Acorns co-founder nabs another $5 million for Blast, a startup that saves while you game

“It just started as a grand experiment,” says Walter Cruttenden, the serial fintech entrepreneur, of his latest foray into the world of low finance. “Let’s see if we can reach people through games.”

Cruttenden, the founder of Roth Capital Partners, co-founder of the micro-investment application Acorns, and the former head of eTrade’s investment banking arm, has managed to raise another $7 million for his startup, Blast — which wants to give users a way to save money while playing video games.

“When I was in the securities business we talked about gamifying investing and saving,” said Cruttenden. Now, with Blast, Cruttenden is flipping the script and providing investment perks for people who’re playing video games.

Using Blast, gamers can save in two ways. The first is by siphoning off money (ranging from one cent to ten cents) while they play games. They can also make money for trying new games and advancing in levels in the popular games they’re already playing.

For gaming companies, Blast is another way to encourage players to stick around by offering small financial rewards for their game play. For Blast users, the idea is that they can save money (at a 1% interest rate — which is higher than most banks are paying out these days), while Candy Crush-ing the day away.

Since raising its initial $5 million round in March, Blast has managed to attract a few thousand users in its open beta. And those users are typically saving between $30 and $40 per month, according to Cruttenden.

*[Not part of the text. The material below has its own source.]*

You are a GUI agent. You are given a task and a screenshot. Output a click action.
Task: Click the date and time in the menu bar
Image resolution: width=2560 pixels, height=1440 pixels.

Investors in the company include the self-help guru Tony Robbins, financial technology investment firm CreditEase and RX3, an investment fund based in Orange County.

The company said it would use the money to roll out new features, including a leaderboard, which rewards top-ranked gamers with cash prizes of up to $1,000.

Blast’s savings work with games on the Google Play Store and will be compatible with PC games — including Counter-Strike: Global Offensive on Steam.

To start saving with Blast, users need to download the app and create a wallet in the app that’s linked to a checking account. Once the account is set up, gamers can save in three ways, interest paid on balances, dividends from missions (rewards for playing), and payouts from the weekly leaderboard.

Blast tracks game play across some of the most popular games like Candy Crush, Arena of Valor and Clash Royale on android devices, and will launch on iOS in the fall.

“It’s tough for most people to save money, so we created Blast to help people start accumulating wealth simply by doing what they already enjoy – playing their favorite games,” Cruttenden said in a statement. “Blast takes something hard or boring – like saving money – and makes it fun and easy through gaming. The app is simple to use for both avid and casual gamers and adds a new dynamic that can make games more interesting. Gamers tell us they feel better with the time they spend gaming when they know they are micro-saving or micro-earning in the background.”

The company had previously raised $5 million from investors including Core Innovation Capital, Great Oaks Venture Capital, Snowmass Private Equity, and the law firm Wilson Sonsini Goodrich & Rosati.